Karen Mann, PhD
Moffitt Cancer Center
Research Project: RBFOX2-Mediated Alternative Splicing in Pancreatic Cancer Metastasis
Award: 2018 Skip Viragh Pancreatic Cancer Action Network Career Development Award
Award Period: July 1, 2018 – June 30, 2020
Amount: $200,000
Biographical Highlights
Dr. Karen Mann is an assistant member in the department of molecular oncology at Moffitt Cancer Center in Tampa, Fla. She earned her PhD in genetics from Case Western Reserve University and trained as a postdoctoral fellow under Drs. Neal Copeland and Nancy Jenkins, during which time she developed her expertise in modeling human cancers in mice. Dr. Mann developed a model of pancreatic cancer and uncovered new driver genes (genes that are responsible for causing cancer-like behavior) that impact patient outcome.
The focus of the Mann lab is to identify driver genes that are activated in ways other than mutation. Specifically, their focus is on genes that play a role in pancreatic cancer cells’ ability to metastasize, or spread to other organs in the body.
Ongoing projects are investigating how alternative methods of gene activation drive metastasis in mouse models. They also examine how this biology can be harnessed to better understand metastatic lesions (tumors that have spread to other areas of the body) in human patients.

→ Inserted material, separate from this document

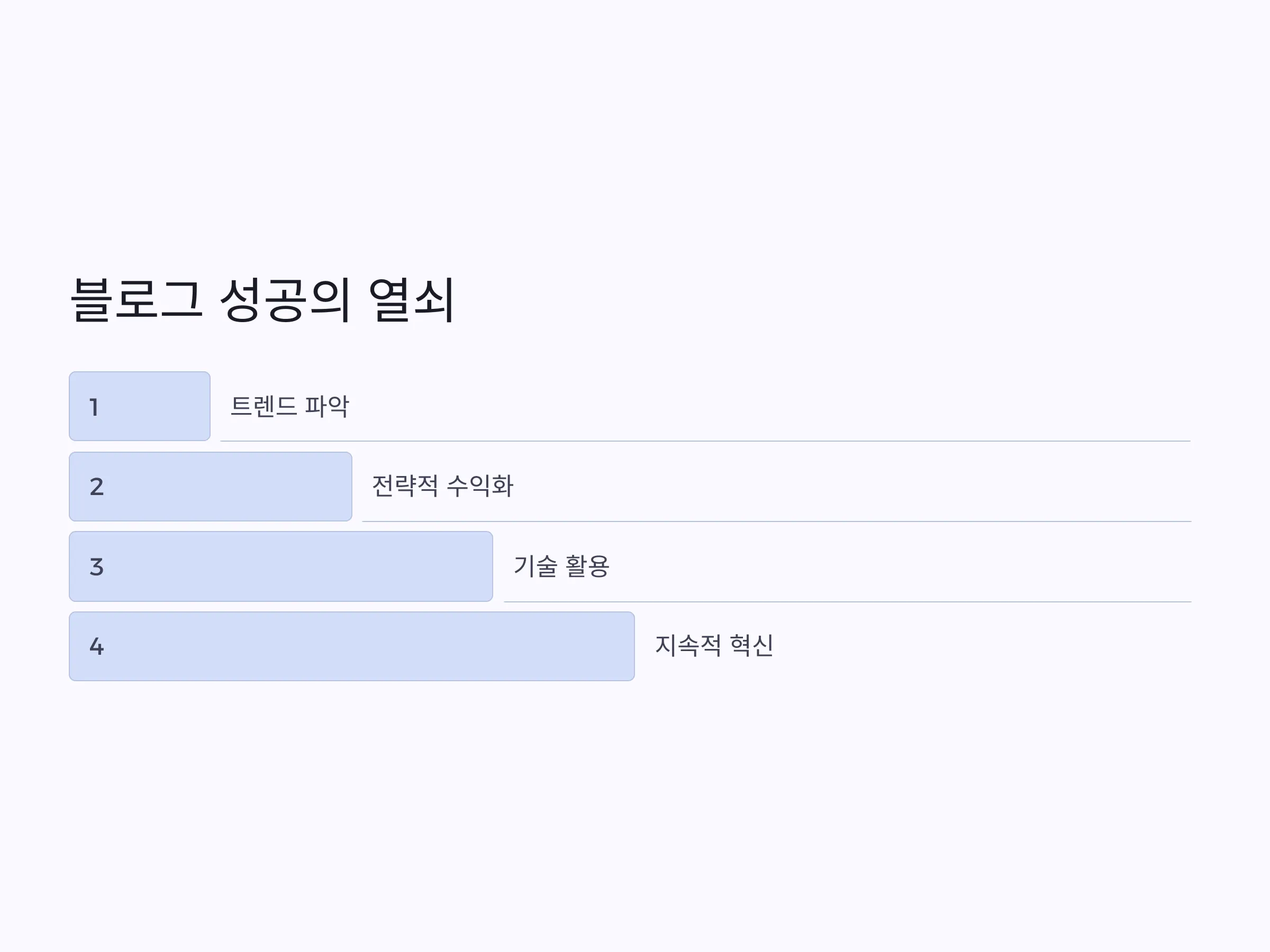Select the number 4 bar
Screen dimensions: 1270x952
click(x=352, y=646)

The Mann lab aims to improve disease outcome and to potentially uncover new therapeutic targets, or unique aspects of cancer cells that can be targeted and treated by drugs.
Project Overview
The most common genetic change that causes cancerous characteristics in cells involves mutation – for example, the gene KRAS is mutated in around 95 percent of pancreatic cancer cases. Mutations are errors in the genetic code, and these errors then get translated into proteins that can alter cellular behavior in ways that lead to cancer. However, there are other ways that cells change the genetic information that encodes proteins. One way is called alternative splicing, whereby pieces of genetic material are either removed or rearranged in a new pattern. Splicing can change the function or regulation of proteins within the cell. RNA metabolism, and specifically splicing regulation, is an understudied aspect of pancreatic cancer development that has a major potential to affect disease progression.
Dr. Mann and her research team found that expression of a protein called RBFOX2, which regulates RNA splicing of other genes, was elevated in some pancreatic cancer cases. RBFOX2 activity leads to gene and related protein changes that influence cellular migration, or movement, which is required for cells to be able to spread outside the pancreas. In fact, dysfunctional RBFOX2 splicing regulation is associated with a poorer patient prognosis.

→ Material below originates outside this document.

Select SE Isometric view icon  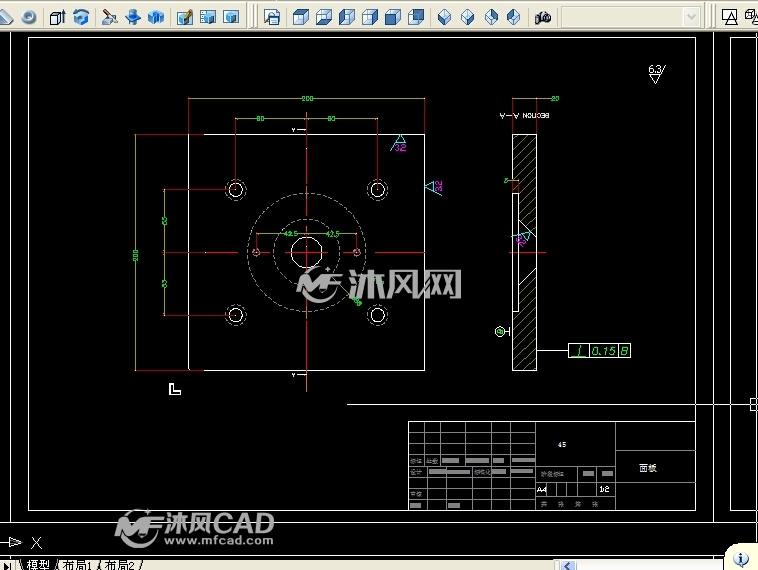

Dr. Mann therefore proposes to investigate how RBFOX2-mediated splicing contributes to primary pancreatic cancer tumor cells’ potential to metastasize. Her research team also aims to understand how RBFOX2 splicing events may influence pancreatic liver metastases. This research may give insight into disease markers that can be tested for signs of primary disease and potential metastasis. In addition, the research team can use this information to design therapies that target the proteins encoded by these spliced transcripts that participate in cell migration, possibly treating patients at the time of surgical removal of their primary tumor. This would be a major step forward in the treatment of metastatic disease.